### Fragmento
Puntos de Interés
Hidrografía
Canal del Duero
El conocido como Canal del Duero es un canal de abastecimiento de agua situado en la provincia castellanoleonesa de Valladolid.
Con una longitud de 52 km, este recoge sus aguas del río Duero, a la altura de la localidad vallisoletana de Quintanilla de Onésimo, para desembocar, posteriormente, en el río Pisuerga, entre las localidades de Santovenia y Cabezón.
Antes de la construcción de esta infraestructura hidráulica se empleaban las aguas del Canal de Castilla para el abastecimiento de agua a la provincia de Valladolid. Pero el gran crecimiento demográfico y el proceso de industrialización, experimentado durante el siglo XIX, así como los problemas de insalubridad de las aguas que abastecían a la capital provincial, plantearon la imperiosa necesidad de construir otro canal para el suministro de la ciudad y de los terrenos agrícolas circundantes.
Los inicios de este proyecto se remontan al siglo XV, pero no es hasta mediados del siglo XIX cuando se empiezan a realizar los primeros esbozos. Estos primitivos trazados plantearon la construcción de un canal que aprovechase y recogiese las aguas del río Duero para abastecer los campos, entre los municipios de Cabezón y Herrera de Duero, y suministrar agua potable a la ciudad de Valladolid.
El proyecto inicial corrió a cargo de León García Alejo, al cual se le concede, por Real Orden en 1862, la concesión para la construcción del proyecto “Canal de Valladolid”. En 1864 este se transfiere a la Sociedad de Crédito “Unión Castellana”, fundada en enero del mismo año.
Con este canal se pretendió derivar las aguas del río Duero, a la altura del despoblado de Peñalba de Duero, para recorrer 22,49 km hasta llegar a las inmediaciones de la ciudad de Valladolid. Zona en la cual su cauce acabaría dividiéndose en dos acequias, hasta desembocar en el río Pisuerga.
Pero este proyecto, al igual que el realizado 1876, también por “Unión Castellana”, nunca llegó a realizarse, debido a problemas con la poca rentabilidad económica del mismo.
Posteriormente, en 1879, se emprendieron negociaciones con el Marqués de Salamanca, quién sí vio rentabilidad en el proyecto y acabó consiguiendo la concesión, fundando para ello la “Sociedad Canal del Duero”.
Se propuso entonces un nuevo proyecto, el cual corrió a cargo del ingeniero Mariano Cárcer Salamanca.
En este se planteó ampliar la longitud del canal, hasta llegar a los 52 km actuales, recogiendo las aguas del Duero en la localidad de Quintanilla de Onésimo, en vez de en Peñalba. Para ello se empleó una antigua, pero bien conservada, presa del municipio, y se construyeron 500 m de túnel bajo tierra, para conservar intacto el caserío.
Este proyecto fue aprobado en 1880, iniciándose las obras en noviembre del mismo año. Finalmente, el canal fue inaugurado en 1886, siendo completado posteriormente en el siglo XX con una red subsidiaria de acequias y estando aún en completo funcionamiento.

### Aplica lo leído
1 - Responde con lo que dice el texto sobre el Canal del Duero:
(a) ¿Qué longitud tiene el canal?
(b) ¿En qué año se concedió a León García Alejo la construcción del proyecto "Canal de Valladolid"?
(c) ¿En qué año se inauguró el canal?
2 - Copia, por favor, del texto sobre el Canal del Duero el tramo que va desde "Posteriormente, en 1879, se" hasta "Mariano Cárcer Salamanca.".

Datos guardados
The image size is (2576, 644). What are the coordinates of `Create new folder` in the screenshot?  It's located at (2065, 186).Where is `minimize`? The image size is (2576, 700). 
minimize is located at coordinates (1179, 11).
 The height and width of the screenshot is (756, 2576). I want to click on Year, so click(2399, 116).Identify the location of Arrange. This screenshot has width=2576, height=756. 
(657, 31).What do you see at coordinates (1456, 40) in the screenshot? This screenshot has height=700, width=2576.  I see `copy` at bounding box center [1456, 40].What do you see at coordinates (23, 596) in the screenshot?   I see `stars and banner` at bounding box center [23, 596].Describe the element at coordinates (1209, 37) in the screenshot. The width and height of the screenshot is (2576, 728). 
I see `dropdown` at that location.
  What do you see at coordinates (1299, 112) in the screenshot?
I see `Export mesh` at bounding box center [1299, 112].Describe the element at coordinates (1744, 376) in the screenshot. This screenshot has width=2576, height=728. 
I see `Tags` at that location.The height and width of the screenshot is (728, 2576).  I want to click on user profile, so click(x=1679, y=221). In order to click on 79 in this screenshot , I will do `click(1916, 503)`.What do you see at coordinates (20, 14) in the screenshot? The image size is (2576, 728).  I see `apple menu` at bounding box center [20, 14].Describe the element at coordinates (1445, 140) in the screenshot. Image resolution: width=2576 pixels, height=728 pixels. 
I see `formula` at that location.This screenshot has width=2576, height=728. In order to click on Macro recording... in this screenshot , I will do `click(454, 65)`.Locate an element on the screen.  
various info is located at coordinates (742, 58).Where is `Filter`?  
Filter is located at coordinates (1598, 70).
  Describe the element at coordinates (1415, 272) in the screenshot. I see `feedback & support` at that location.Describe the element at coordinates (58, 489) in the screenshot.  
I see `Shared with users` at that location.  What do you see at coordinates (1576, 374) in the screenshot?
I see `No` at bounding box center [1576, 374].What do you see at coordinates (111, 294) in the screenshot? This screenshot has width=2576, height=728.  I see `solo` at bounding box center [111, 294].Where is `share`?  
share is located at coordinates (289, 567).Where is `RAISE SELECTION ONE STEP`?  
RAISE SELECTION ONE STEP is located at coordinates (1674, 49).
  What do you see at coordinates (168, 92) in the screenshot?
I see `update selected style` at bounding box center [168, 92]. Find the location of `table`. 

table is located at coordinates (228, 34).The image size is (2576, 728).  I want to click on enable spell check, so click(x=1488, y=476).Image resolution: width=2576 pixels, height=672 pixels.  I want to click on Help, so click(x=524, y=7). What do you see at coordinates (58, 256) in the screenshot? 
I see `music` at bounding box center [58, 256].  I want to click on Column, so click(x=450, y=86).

### Tareas resueltas
1 -
(a) 52 km.
(b) En 1862.
(c) En 1886.

2 -
Posteriormente, en 1879, se emprendieron negociaciones con el Marqués de Salamanca, quién sí vio rentabilidad en el proyecto y acabó consiguiendo la concesión, fundando para ello la “Sociedad Canal del Duero”.
Se propuso entonces un nuevo proyecto, el cual corrió a cargo del ingeniero Mariano Cárcer Salamanca.